Virtual forum: Eurozone Crisis and Implications for Transatlantic Economic Relations
On October 7, Jean Pisani-Ferry, the director of the Brussels based think tank Bruegel, presented his views on the internal dynamics of the European sovereign debt crises and his ideas for the way forward. At the event titled “The Eurozone crisis and Implications for the Transatlantic Economic Relationship”, Mr. Pisani-Ferry provided an overview of the […]
On October 7, Jean Pisani-Ferry, the director of the Brussels based think tank Bruegel, presented his views on the internal dynamics of the European sovereign debt crises and his ideas for the way forward. At the event titled “The Eurozone crisis and Implications for the Transatlantic Economic Relationship”, Mr. Pisani-Ferry provided an overview of the factors that contributed to the crisis within the EU by stressing that policy inconsistencies, related to regulatory frameworks, supply side policies, and a lack of integration within the single market, significantly contributed to the rapid erosion of stability within the eurozone.
In his initial comments, Mr. Jean Pisani-Ferry addressed the underlying challenges facing the eurozone, ranging from a lack of fiscal discipline to a loss of competition, which arose due to insufficient integration within the single market. As the monetary union expanded at an increasingly rapid pace, mandatory policies related to budgetary goals and regulatory mechanisms had not been implemented by certain member states, nor sufficiently enforced by EU institutions. Thus a number of policies within certain member states were conducted inconsistently with the rules established for member participation within the monetary union. Mr. Pisani-Ferry stated that these policy failures occurred in sectors related to budgetary, tax, wage, and regulatory policies. “Most Prime Ministers, in my opinion, thought that the monetary union was the business of central bankers…and that for the rest they could continue running the same policies without taking on board the implications of being in a monetary union.” According to the speaker, Finland, which had faced a crisis in the 1990’s, represented a notable exception as it had put in place safeguards to prevent the risk of policy inconsistencies from emerging and threatening its compliance with regulatory standards set by the EU.
In the later stages of Mr.
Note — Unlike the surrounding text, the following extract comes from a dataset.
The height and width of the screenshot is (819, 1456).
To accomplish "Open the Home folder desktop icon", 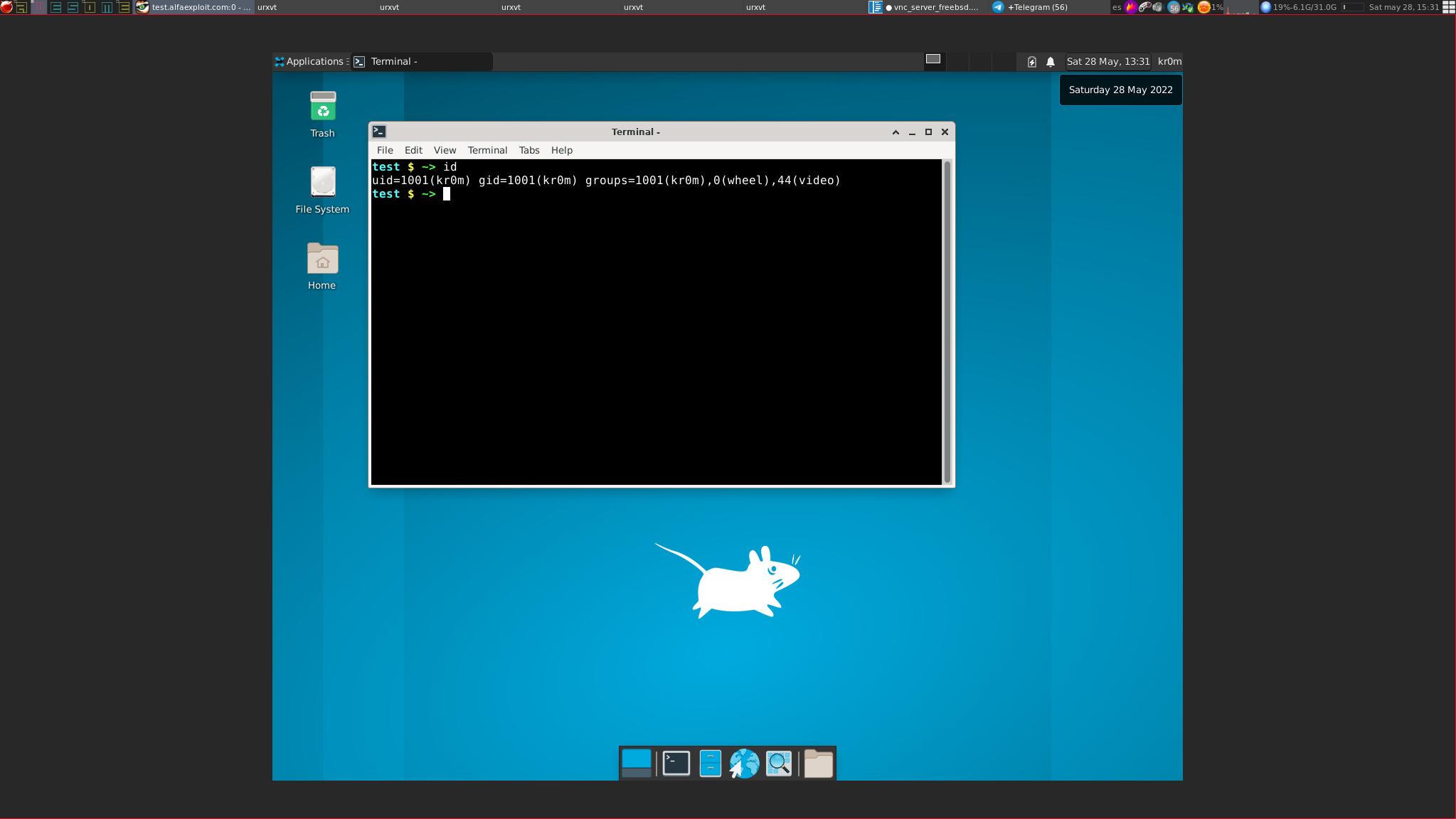I will (x=322, y=259).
Pisani-Ferry’s presentation, he focused on EU reform measures and the way forward for the eurozone. First, he mentioned that although tough fiscal austerity programs have led to a challenging political climate for leaders in various member states, the adjustments represent a very necessary step in alleviating policy inconsistencies and, in light of the crisis, will be carried out with a sense of urgency. On a positive note, the speaker highlighted Greece and Spain as two members, which have made good on their promises for immediate reform by implementing swift and more ambitious adjustment plans than had originally been anticipated. However, whether the reforms will produce the desired effect with regard to exchange rate stability and whether implementing tough austerity measures over the long run will cause fatigue among political elites in certain member states has yet to be determined. With regards to EU crisis management legislation, Mr. Pisani-Ferry stressed that the priority for policy makers in Brussels will be to prevent anti-crisis mechanisms from devolving into a safety net for reckless lenders and member states with inconsistent fiscal policies. An initial step to ensuring transparent and sustainable fiscal policies will be to further centralize the surveillance of national budgets without impinging on the sovereignty of individual member states. In his assessment of the European Union’s prospects of competing as a global economic power, Mr. Pisani-Ferry stated that although the EU has been fighting for prominence on the world stage, it has been forced to turn inwards due to the sovereign debt crisis. Yet the precedent set through the EU’s cooperation with the IMF in establishing formulas for member state rescue packages, has shed light on the EU’s ability to lead by example on the world stage in forging collaborative policies between international and regional institutions in times of a severe economic downturn.